● Task details
Up to and including the line with "Given: Click the Close button", restate every line of the records below word for word, from the first line on, leaving out the pictures.

● Supplied records
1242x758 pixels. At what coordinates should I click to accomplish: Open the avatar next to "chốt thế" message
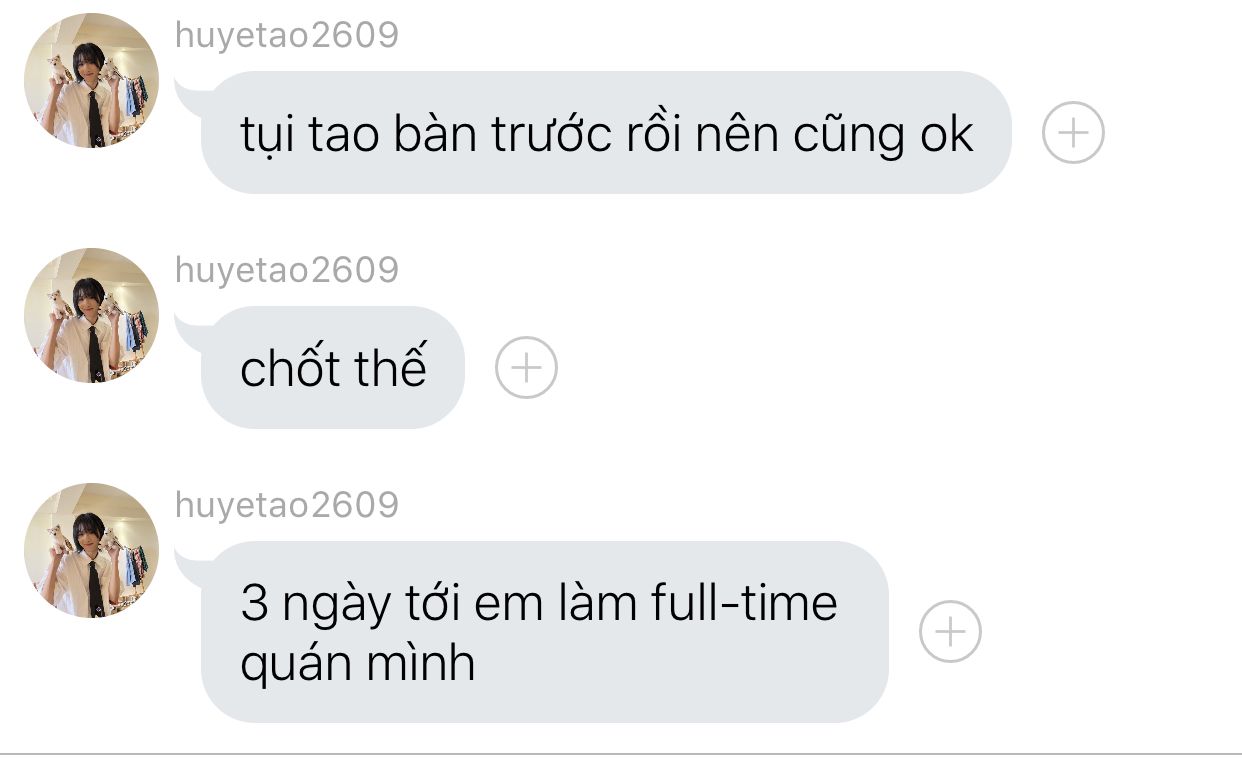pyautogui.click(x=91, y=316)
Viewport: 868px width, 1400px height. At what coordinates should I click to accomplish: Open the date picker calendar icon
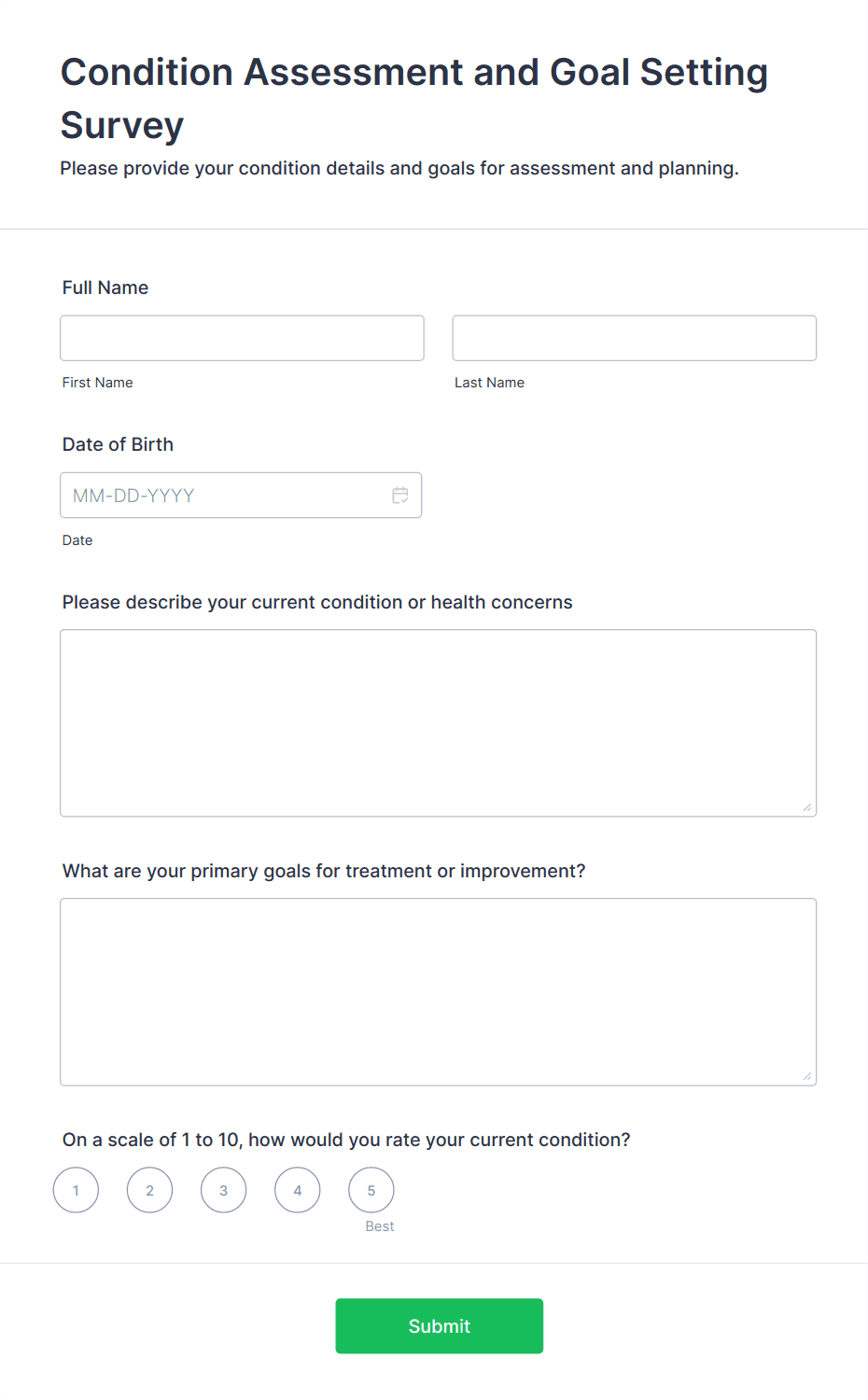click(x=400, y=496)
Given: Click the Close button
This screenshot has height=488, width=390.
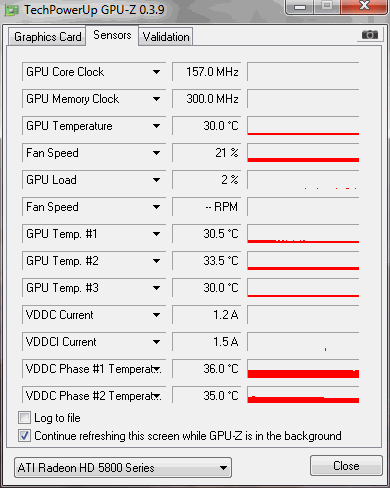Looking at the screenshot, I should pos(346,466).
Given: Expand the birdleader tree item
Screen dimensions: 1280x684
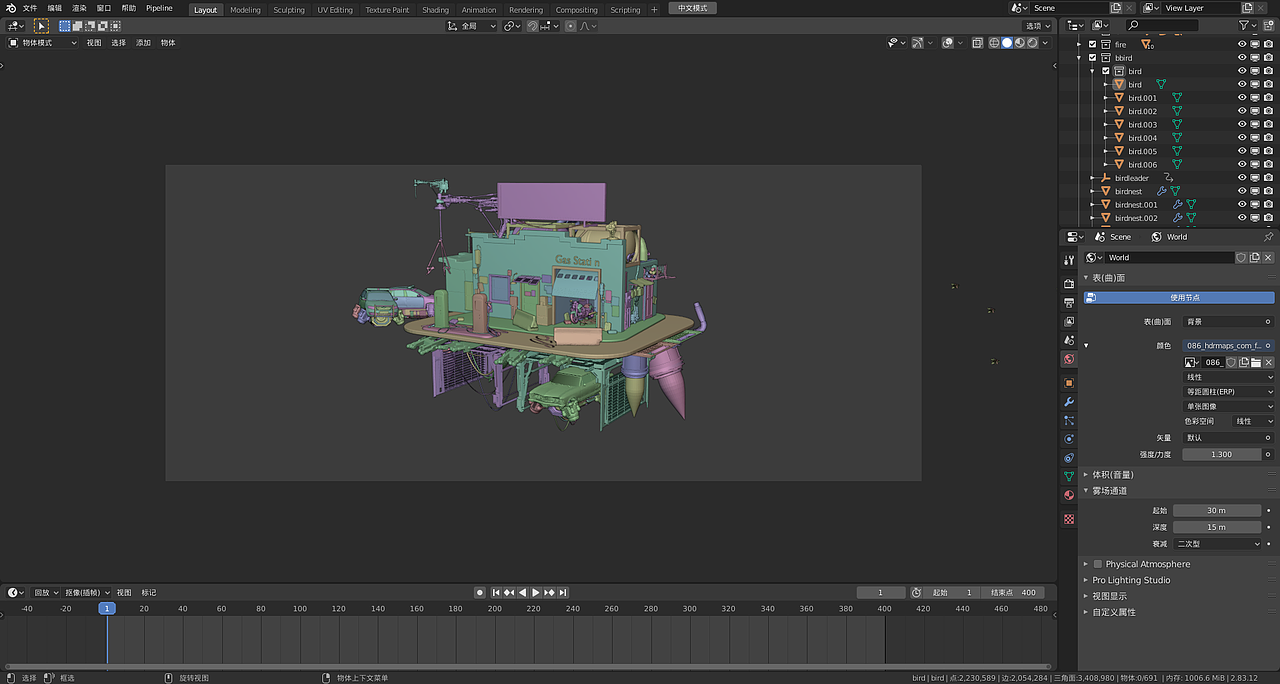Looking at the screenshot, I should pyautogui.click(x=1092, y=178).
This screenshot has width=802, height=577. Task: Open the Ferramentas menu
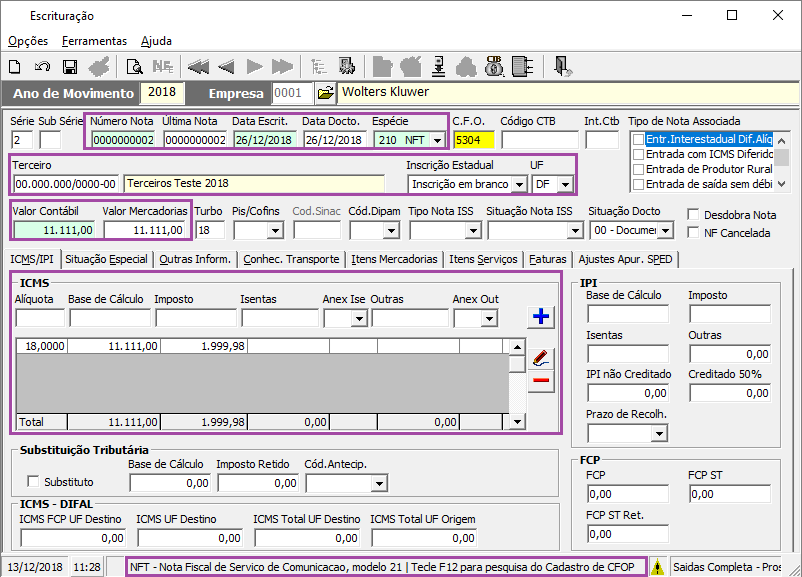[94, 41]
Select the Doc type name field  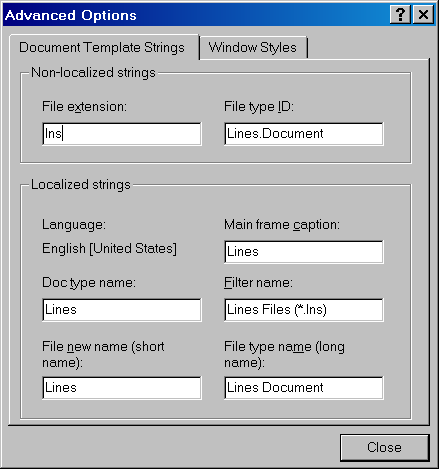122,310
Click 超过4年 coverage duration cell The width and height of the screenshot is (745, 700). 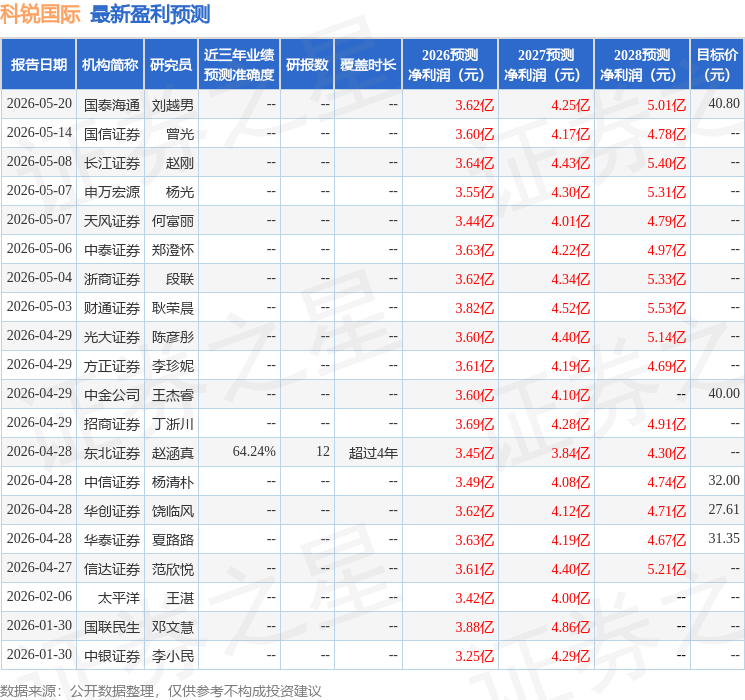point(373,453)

● Exercise result
1242x758 pixels. At what coordinates should I click to accomplish: Open the avatar next to "chốt thế" message
pyautogui.click(x=91, y=316)
Viewport: 868px width, 1400px height. At what coordinates should I click to accomplish: Open the date picker calendar icon
click(x=400, y=496)
Given: Click the Close button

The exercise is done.